If you get into a taxi in Tunisia’s capital, you just might find yourself in a cab driven by a woman. Out of Tunis’s 16,000 cabbies, 40 of them are women.

And 60-year-old Yamina Jaouani is one of them. A divorced mother of two, she's been supporting her family by driving a cab since 1986.

“I’m actually surprised that it’s 2014, and there aren’t more women doing this,” Jaouani says.

Watching her sister become Tunisia’s first female taxi driver in 1974 inspired her to take on a job so few women in Tunisia dare to do.

“My sister went to France and saw women driving cabs there and since our president, Habib Bourguiba, supported women’s equality, my sister decided to drive one too. And when I needed to work for my family, I signed up.”

Jaouani started driving a cab around the same time that Zine El Abidine Ben Ali assumed the presidency in a bloodless coup. In 2011, he was ousted in Tunisia’s Arab spring revolution. Since then, Jaouani says, fewer police patrol the streets in Tunis and some areas are left unmonitored. As a result, she’s had to make adjustments.

“I’ve been more concerned because I can’t work at night,” she says. “There are also places now that just aren’t considered safe, so that means fewer places that I can drive to.”

But she’s careful to emphasize that she supports the revolution, even though she misses the cleanliness and safety of pre-revolutionary Tunis. She says a democratic government is worth making some minor changes to keep herself safe.
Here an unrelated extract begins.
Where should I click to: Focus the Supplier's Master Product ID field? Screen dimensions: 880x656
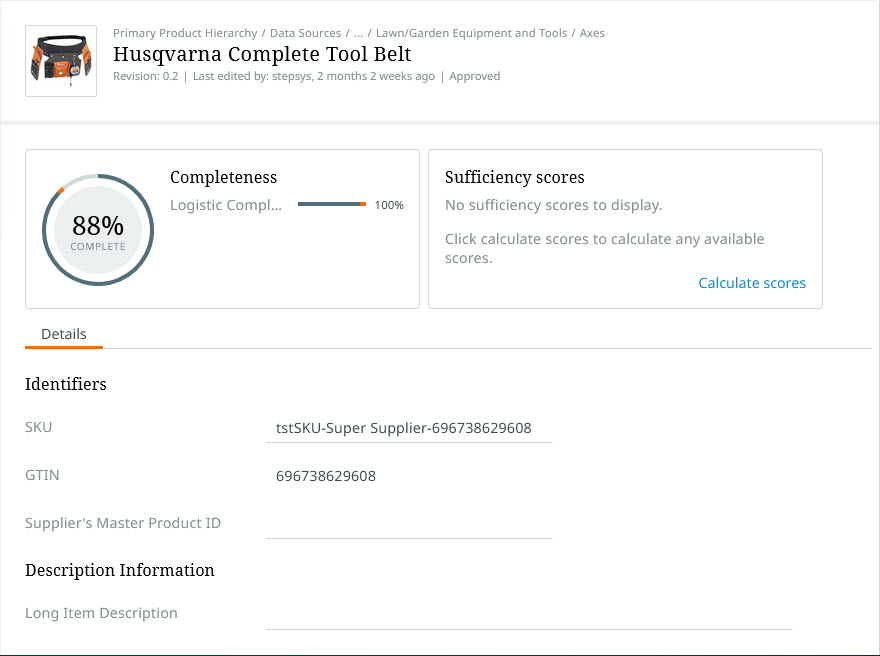coord(408,524)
The country's new constitution explicitly recognizes women's rights, including to drive a cab.

Her 25-year-old daughter, Sabrine Ben Laabidi, says that her mother’s years of work made it possible for her to go college. After graduating and getting a job in IT, Ben Laabidi used her first paychecks to help her mother buy her own taxi.

“My mother is a great woman,” Ben Laabidi says. “To be a taxi driver, this work, it’s enormous for a woman who is Arab, and who is Muslim. She’s a courageous woman.”

Jaouani doesn’t see it that way. To her, driving a cab is just another job — one that happens to get some attention.

“Maybe people think I’m not respected because this is a traditional country, but they do,” Jaouani insists. “Men are very proud, they tell me. Women get excited too. They tell me things like, ‘We are strong!’ ”

Tunisia is a traditional country where women are vocal about their rights. In January, the National Constituent Assembly adopted an article in the new constitution calling for gender parity in the assembly (though it hasn’t happened yet), and endorses all efforts to “eradicate violence against women.”

With these developments, Jaouani asks, what’s the big deal if women are cab drivers? Still, she warns that the freedoms women have in Tunisia are not to be messed with.

“If anyone dare touches the rights that women have here, there would be a second revolution,” she says.